Texto fornecido ▸

***

Se o subúrbio fez parte do circuito essencial dos artistas da época, os dancings também foram etapa importante da escola da vida. Neles, Elizeth atuou como crooner e dançarina (“e dançava muito bem, digo isso porque dancei com ela”, contou ele). Mas foram as boates da Zona Sul a vitrine essencial para chegar a outro patamar da carreira. Com todos os contrastes incluídos, como sentiu na pele o próprio Sergio, repórter iniciante da coluna de Carlos Machado, no “Diário da Noite”.
— Eu me lembro, primeiramente, do luxo do Au Bon Gourmet. As pessoas eram distintas, no sentido mais antigo da palavra. Para mim era um lugar de rico, e eu estava lá por contrabando — observou, divertido. — Houve um momento em que Elizeth se destacou como cantora de grã-finos, porque cantava naquele tipo de lugar.
Mas se muito do que acontece na noite morre na própria noite, Elizeth logo marcaria seu nome na indústria fonográfica. E, fosse ao vivo ou em estúdio, para o biógrafo o que fazia diferença na interpretação dela era o calor humano. Sergio lembra que ela foi escolhida para o hoje icônico disco “Canção do amor demais”, de 1958, simplesmente porque Vinicius de Moraes era um grande fã.
— O Vinicius gostava muito dela, não porque ela fosse cantora de bossa nova, até porque não era. Mas porque ela interpretava muito bem as músicas dele — observou Sergio, lembrando também que “não há dúvida de que ele gostaria de ter dado uma namoradinha com Elizeth”. — Foi ela que não quis.
'VENCEU A ARTE'
Se o álbum não foi exatamente popular, “teve impacto nas classes A e B e entrou para a História”. Nos anos seguintes, novas aventuras. Em 1964, a chegada ao Teatro Municipal para cantar as “Bachianas”, de Villa-Lobos, acompanhada de orquestra regida por Diogo Pacheco. Como o Artur Xexéo bem lembrou em sua última coluna, que saiu junto com o especial sobre o centenário da cantora aqui neste caderno, na época houve quem não gostasse. Sergio lembrou-se de ter ouvido frases como “imagina Elizeth Cardoso, essa mulata cantando no Municipal”.
— Havia um preconceito. Mas prevaleceu o bom senso, e venceu a arte.

***

Dados coletados ▸
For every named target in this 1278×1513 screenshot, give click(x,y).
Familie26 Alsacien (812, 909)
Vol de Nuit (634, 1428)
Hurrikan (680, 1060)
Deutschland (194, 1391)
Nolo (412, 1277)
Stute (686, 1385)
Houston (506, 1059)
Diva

***

O que fazer ▸
1) Reescreva de forma mais concisa o parágrafo do texto sobre Elizeth Cardoso que começa com "Mas se muito do que acontece na noite", preservando as informações principais.
2) Segundo o texto sobre Elizeth Cardoso, quem regeu a orquestra que a acompanhou no Teatro Municipal ao cantar as "Bachianas"?
3) Dê continuidade ao texto sobre Elizeth Cardoso a partir da última frase apresentada.

Gabarito ▸
1) Elizeth logo marcou seu nome na indústria fonográfica. Para o biógrafo, o calor humano distinguia sua interpretação, ao vivo ou em estúdio. Segundo Sergio, ela foi escolhida para o disco "Canção do amor demais", de 1958, simplesmente porque Vinicius de Moraes era um grande fã.

2) Diogo Pacheco.

3)
Os anos 1960 são uma boa amostra da versatilidade da cantora. Contei para Sergio que “Elizeth sobe o morro”, lançado logo no ano seguinte da apresentação no Municipal, é o disco dela que eu levaria para uma ilha deserta, pois adoro samba e ali ela gravou nomes como Nelson Cavaquinho e Paulinho da Viola. Ele parou e pensou. Concluiu que o seu predileto é “Elizeth Cardoso, Zimbo Trio e Jacob do Bandolim”, gravado ao vivo em antológico show no Teatro João Caetano em 1968.
— Esse show foi um sucesso por causa da Elizeth. As pessoas foram por causa dela, e chegando lá deram de cara com o Jacob do Bandolim, na minha opinião o maior instrumentista que o Brasil já teve! Sem dúvida, é o disco que eu levaria para a ilha deserta.
Por essas e outras, a definição “divina”, dada inicialmente por Haroldo Costa, grudou tão bem em Elizeth. Simples como era, ela chegava a ficar envergonhada por ser chamada assim. Lembramos então de uma história ótima que Sergio conta no livro: Sarah Vaughan, que ficou sua amiga e também era chamada de divina, foi quem falou para ela deixar de besteira e aceitar o lindo epípeto.
Encerrando a conversa, não pude deixar de fazer uma pergunta provocativa para Sergio.
— Dá para a gente dizer quem é a maior cantora do Brasil? Elis Regina ou Elizeth Cardoso?
A resposta foi rápida.
— As duas tiveram momentos fantásticos. Tecnicamente, Elis. Brasileiramente, sentimentalmente, Elizeth.